Sunday, April 25, 2010

Fully God and Fully Human

Anyone who has studied much church history is familiar with the Nestorian controversy which led to the Council of Chalcedon in 451 AD.  It was at this council that the church affirmed the two natures of Christ existing in one body.  Christ was fully God and fully man at the same time.  Calvin affirms and adheres to this same doctrine in chapter 14 of book 2 of the Institutes.

Calvin starts off by clarifying the phrase used in John 1:14, “the Word made flesh.”  This does not mean that the Word was turned into flesh or was mixed with the flesh.  “He who was the Son of God became the Son of man – not by confusion of the substance, but by unity of person.”  Calvin compares this to the soul and the body.  The soul is distinct from the body and the body distinct from the soul.  The two together make up the whole man.  Calvin refers to the ancient writers who called this interchange of characteristics as “the communicating of properties.” 

The second section contains Scripture passages which show Christ's divinity, humanity, and the communication of properties between the two natures.  For instance, John 8:58 includes the phrase, “before Abraham was born, I am!” (NIV).  This is Christ speaking directly about His divinity, not humanity.  In Christ's prayer recorded in John 17, He says, “And now, Father, glorify me in your presence with the glory I had with you before the world began,” (John 17:5 NIV) also showing His divinity.  In other places Christ affirms His humanity, such as in John 8:50, “I am not seeking glory for myself.” and in John 6:38. “For I have come down from heaven not to do my will but to do the will of him who sent me,” (NIV).  Both his natures worked together in His earthly life and in the work of salvation.  Calvin writes, “when Christ, still living on earth, said: 'No on has ascended into heaven but the Son of man who was in heaven' [John 3:13 p], surely then, as man, in the flesh that he had taken upon himself, he was not in heaven.  But because the selfsame one was both God and man, for the sake of the union of both natures he gave to the one what belonged to the other.”
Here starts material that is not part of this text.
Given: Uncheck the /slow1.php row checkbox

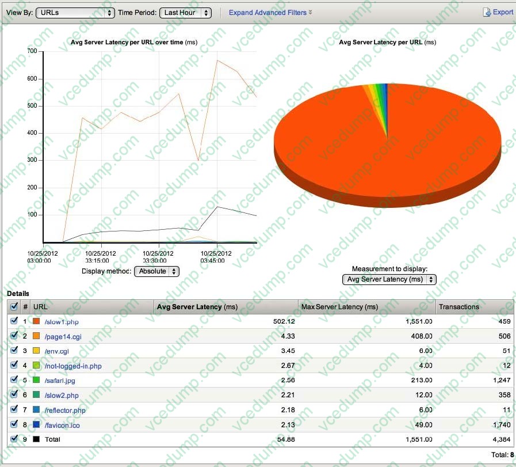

Looking more into John's writings concerning this unity of God and man in the person of the Mediator, Calvin explains, “he received from the Father the power of remitting sins [John 1:29], of raising to life whom he will, of bestowing righteousness, holiness, salvation; he was appointed judge of the living and the dead in order that he might be honored, even as the Father [John 5:21-23].  Lastly, he is called the 'light of the world' [John 9:5, 8:12], the 'good shepherd,' the 'only door' [John 10:11,9], the 'true vine' [John 15:1].”  Christ had been given these titles during His earthly life, and these titles could not have been given to anyone who was just a man but only to the One who is both God and man.

Paul wrote much about this unity as well.  Calvin highlights several passages, but just look at the creed that Paul writes to the Philippians:
“Your attitude should be the same as that of Christ Jesus:
Who, being in very nature God,
    did not consider equality with God something to be grasped,
but made himself nothing,
    taking the very nature of a servant,
    being made in human likeness,
And being found in appearance as a man,
    he humbled himself
    and became obedient to death-
        even death on a cross!
Therefore God exalted him to the highest place
    and gave him the name that is above every name,
that at the name of Jesus every knee should bow,
    in heaven and on earth and under the earth,
and every tongue confess that Jesus Christ is Lord,
    to the glory of God the Father.”
Philippians 2:5-11 NIV
Some unnamed early Christian theologians were confused by the idea of two natures being in the one person of the Mediator.  Calvin corrected their teachings through the use of Scripture to correct them.  In tomorrow's reading, we will study the specific examples of heresies related to the dual nature of Christ.